Thank you for your kind words.

Our journeys are taking a similar path right now though I am sorry you had 4 unsuccessful operations before this point but it sounds you are in good hands now with your team who sound great.

I am doing a referral to the RM even if self paying as I haven’t had the best experience so far with my hospital team so far.

I have just finished my chemo and surgery is planned in the next few weeks, then radiotherapy

So a couple weeks ahead of you and just getting over chemo.
I have HERT2+ grade 3 in my lymph nodes so lymph node clearance as well.I was diagnosed just before Xmas.

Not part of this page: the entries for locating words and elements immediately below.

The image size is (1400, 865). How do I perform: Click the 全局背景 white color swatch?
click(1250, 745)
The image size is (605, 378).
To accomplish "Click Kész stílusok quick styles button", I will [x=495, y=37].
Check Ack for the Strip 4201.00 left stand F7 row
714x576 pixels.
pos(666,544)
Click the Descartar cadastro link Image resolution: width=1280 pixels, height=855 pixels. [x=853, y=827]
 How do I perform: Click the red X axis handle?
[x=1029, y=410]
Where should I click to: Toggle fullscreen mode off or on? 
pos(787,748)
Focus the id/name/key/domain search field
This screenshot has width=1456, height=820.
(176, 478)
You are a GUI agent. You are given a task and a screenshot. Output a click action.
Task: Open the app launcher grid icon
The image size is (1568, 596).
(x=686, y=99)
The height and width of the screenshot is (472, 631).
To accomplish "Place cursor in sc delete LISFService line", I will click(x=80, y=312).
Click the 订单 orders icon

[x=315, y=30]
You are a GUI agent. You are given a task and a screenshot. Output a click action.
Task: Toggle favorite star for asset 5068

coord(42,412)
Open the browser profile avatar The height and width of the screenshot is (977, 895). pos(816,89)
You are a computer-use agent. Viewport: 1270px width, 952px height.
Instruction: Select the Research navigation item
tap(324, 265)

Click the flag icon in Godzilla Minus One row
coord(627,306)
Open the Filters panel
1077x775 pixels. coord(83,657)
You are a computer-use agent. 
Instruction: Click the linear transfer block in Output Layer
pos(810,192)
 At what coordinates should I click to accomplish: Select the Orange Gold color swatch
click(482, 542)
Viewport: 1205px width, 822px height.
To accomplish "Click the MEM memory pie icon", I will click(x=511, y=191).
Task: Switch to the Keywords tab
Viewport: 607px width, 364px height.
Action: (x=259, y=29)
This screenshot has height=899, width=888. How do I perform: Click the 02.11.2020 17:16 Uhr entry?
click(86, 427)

My cancer was missed in my mammograms unfortunately but that is another story!

Funnily enough when I saw the BC nurse yesterday she showed me the tissue expander that I may have that you fill with saline,she said I might get this and they let it down before Radiotherapy and fill it up again afterwards.

She also said it can be kept in and most people keep it instead of having it removed for an implant, not sure if they said the same to you?

I have been told I can have an implant or DIEP but haven’t seen anyone to discuss this further and things keep changing unexpectedly in my treatment and I am not sure if it advised to have a DIEP then radiotherapy for instance.

I would like the contact details please and to DM would be great.

Best wishes Xx

Hi @chakakhan

Welcome to the forum.

Here’s a link for help with using the forum

Glad @salbert was able to reply regarding second opinions. I was lucky that I didn’t need one and was very happy with my consultants and treatment plan.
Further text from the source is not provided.